▶ _Source extract_:

1844 Schmidt & Maul Spanish Style Guitar


The "Spanish" Martin is a distinct style with specific features, including a line though the middle of the sides, a delicate tapered heel, fan bracing, and a Spanish Foot.

The Martin & Coupa above has been touted as containing a singularly unique combination of features not found on any other known Martin guitar,
including elements showing Martin's Viennese and Spanish influences, as well as the beginnings of his own style.   When I purchased this 1844 Schmidt
and Maul guitar at auction from Christie's, I was shocked to discover that it contained every single one of the unique elements recognized by Evans in the
Martin & Coupa above, including Viennese gears and Spanish fan bracing, split sides with marquetry, simple holly borders and back strip following through
the Viennese Style headstock with gears, and Spanish Style cedar neck with a distinctive raised volute that has been flattened to fit under the gear plate. 
guitar shows us that Schmidt & Maul were also influenced by Spanish guitars at an early date.  

It is inconceivable in the small community of German immigrants that one builder would have so blatantly "ripped off" the work of another, especially considering
that Schmidt and Maul were formerly both employees of Martin, and
retained a friendly relationship into the 1850's. It was likely John Coupa, Martin's partner,
distributor, and
a classical guitarist who introduced Martin to Spanish guitars, also introduced the Spanish guitars to
Schmidt & Maul, who
worked upstairs at the same address as Coupa.

▶ _What to do_:
a) According to the guitar text, which auction house sold the 1844 Schmidt and Maul guitar?
b) Do these statements agree with the guitar text? Answer yes or no for each, and quote the words that decide it. (i) Schmidt and Maul had once worked for Martin. (ii) The "Spanish" Martin style has a heavy square heel. (iii) Schmidt & Maul worked downstairs from Coupa.
c) Copy the guitar text word for word, starting with "The Martin &" and going on through "an early date.".
The data after this point is separate material, unrelated to the guitar text.

▶ _Available data_:
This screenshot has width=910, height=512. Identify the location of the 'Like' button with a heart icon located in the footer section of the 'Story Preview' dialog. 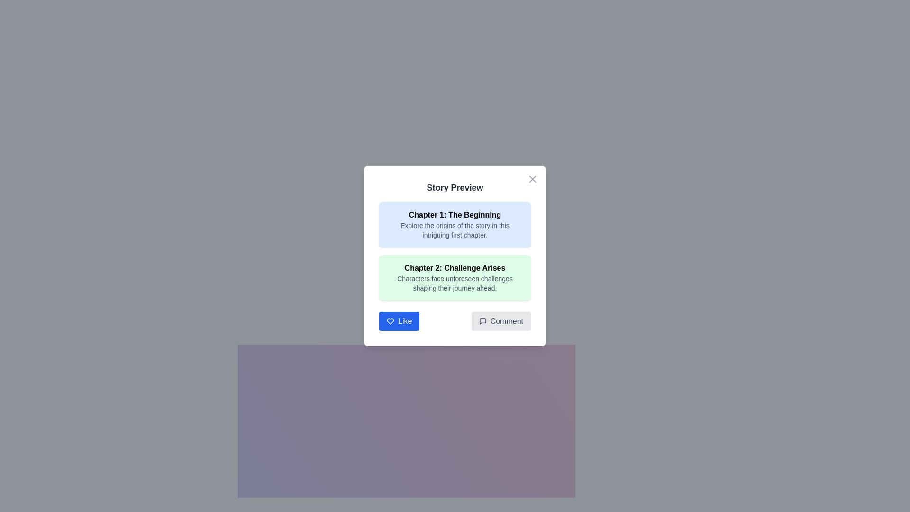
(399, 321).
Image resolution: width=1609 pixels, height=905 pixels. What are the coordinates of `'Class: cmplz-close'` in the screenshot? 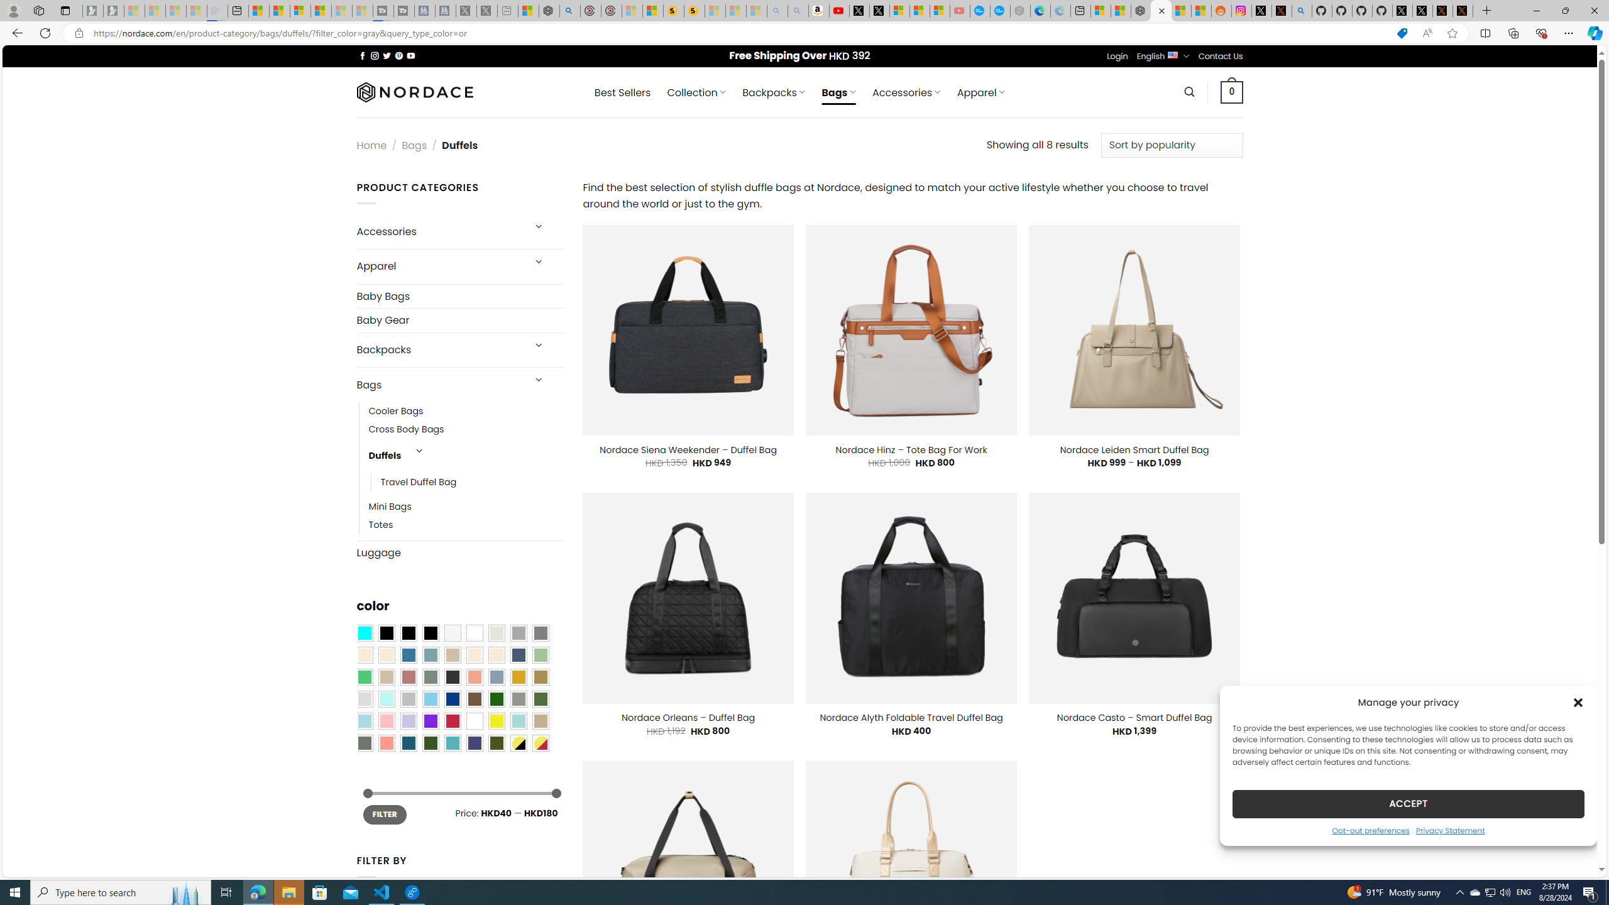 It's located at (1578, 702).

▶ _Answers to the problems_:
a) Christie's.

b)
(i) Yes: "Schmidt and Maul were formerly both employees of Martin"
(ii) No: "a delicate tapered heel"
(iii) No: "worked upstairs at the same address as Coupa"

c)
The Martin & Coupa above has been touted as containing a singularly unique combination of features not found on any other known Martin guitar,
including elements showing Martin's Viennese and Spanish influences, as well as the beginnings of his own style.   When I purchased this 1844 Schmidt
and Maul guitar at auction from Christie's, I was shocked to discover that it contained every single one of the unique elements recognized by Evans in the
Martin & Coupa above, including Viennese gears and Spanish fan bracing, split sides with marquetry, simple holly borders and back strip following through
the Viennese Style headstock with gears, and Spanish Style cedar neck with a distinctive raised volute that has been flattened to fit under the gear plate. 
guitar shows us that Schmidt & Maul were also influenced by Spanish guitars at an early date.